• **AUFGABE 1**
Wann und in welcher Form sollen die Bilder laut Übungstext entwickelt werden?
• **AUFGABE 2**
Bitte schreib den Übungstext über die entwickelten Fotos nach seinem letzten Satz weiter.

• **ÜBUNGSTEXT**
Ich bin mittlerweile, es ist hier 16:30 Uhr Maczeit, wieder einigermaßen wach, ausgenüchtert und um 9 36er ärmer. Ich lasse die Bilder morgen auf CD entwickeln.

Falls Ihr Interesse daran haben solltet, wie die Bilder geworden sind, kann ich ja das Eine oder Andere hier kurz ins Netz stellen. Vorausgesetzt natürlich, sie sind überhaupt vorzeigbar, denn ich befürchte schon, daß auf die Entfernung ein Großteil der Bilder einen üblen Wischer haben wird. Aber das konnte natürlich auch am Kölsch gelegen haben...

Um die Farben mache ich mir etwas weniger Gedanken, zumal ich mich recht wohl in Photoshop fühle, und Farbkorrekturen mit zu meinen Lieblingsaufgaben zählen.

• **DIE DATEN**
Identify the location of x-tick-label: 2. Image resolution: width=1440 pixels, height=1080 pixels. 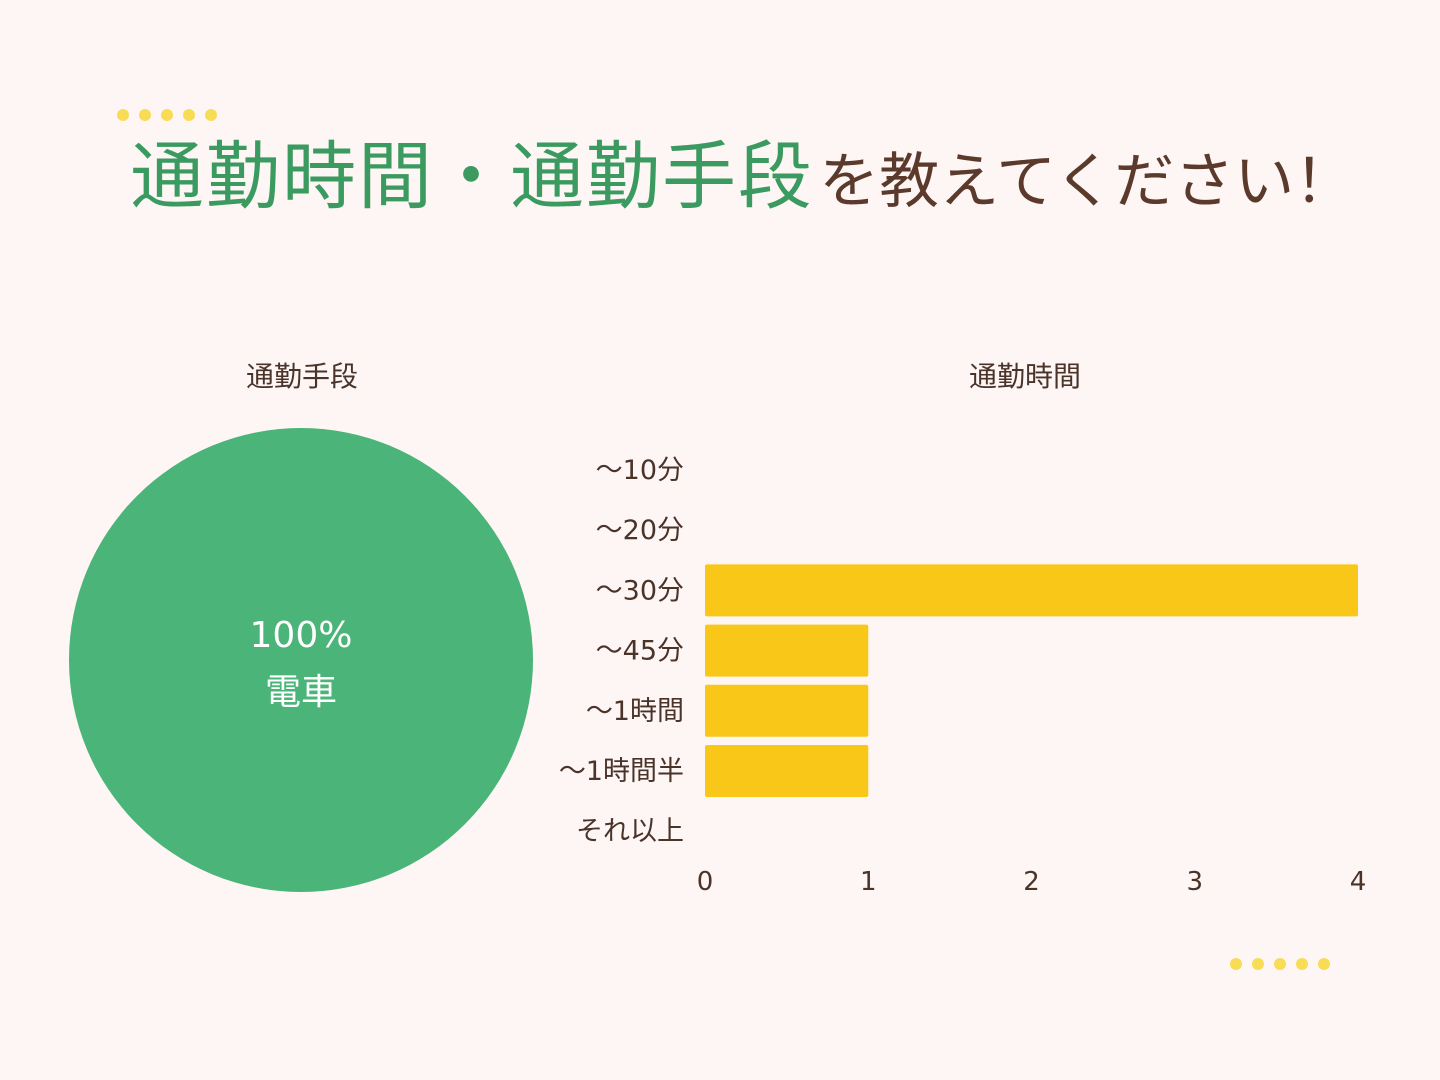
(1032, 882).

• **ANTWORTFELD 1**
Morgen, auf CD.

• **ANTWORTFELD 2**
Also, nochmals vielen Dank und ein schönes Wochenende, lieben Gruß,

Ralf


----------



## Vitalis (8. Februar 2004)

Also mich würden die Ergebnisse sehr interessieren, wäre schön wenn Du was davon zeigen könntest.


----------



## koenner (10. Februar 2004)

Hallo,

ich habe die Fotos eben abgeholt. Wie nicht anders zu erwarten sind die Bilder natürlich ziemlich grobkörnig, bisweilen leicht verwackelt und teilweise sehr stark rot- und gelbstichig. Und dennoch bin ich recht zufrieden mit der Ausbeute.

Wie gut, dass es Adobe Photoshop gibt! Für mich ist es einfach die beste Bildbearbeitungssoftware, besonders in puncto Farbkorrektur.

Hier also 2 Ergebnisse von Samstag Abend, in niedriger Auflösung versteht sich:

Lieben Gruß aus Köln,

Ralf

Anhang nachträglich am 11.02.2004 gelöscht


----------



## Vitalis (11. Februar 2004)

Na, diese beiden Bilder sind doch sehr gelungen.  Das Gesicht des Mannes sieht aber seltsam aus, ist das  Neatimage  oder Make-Up?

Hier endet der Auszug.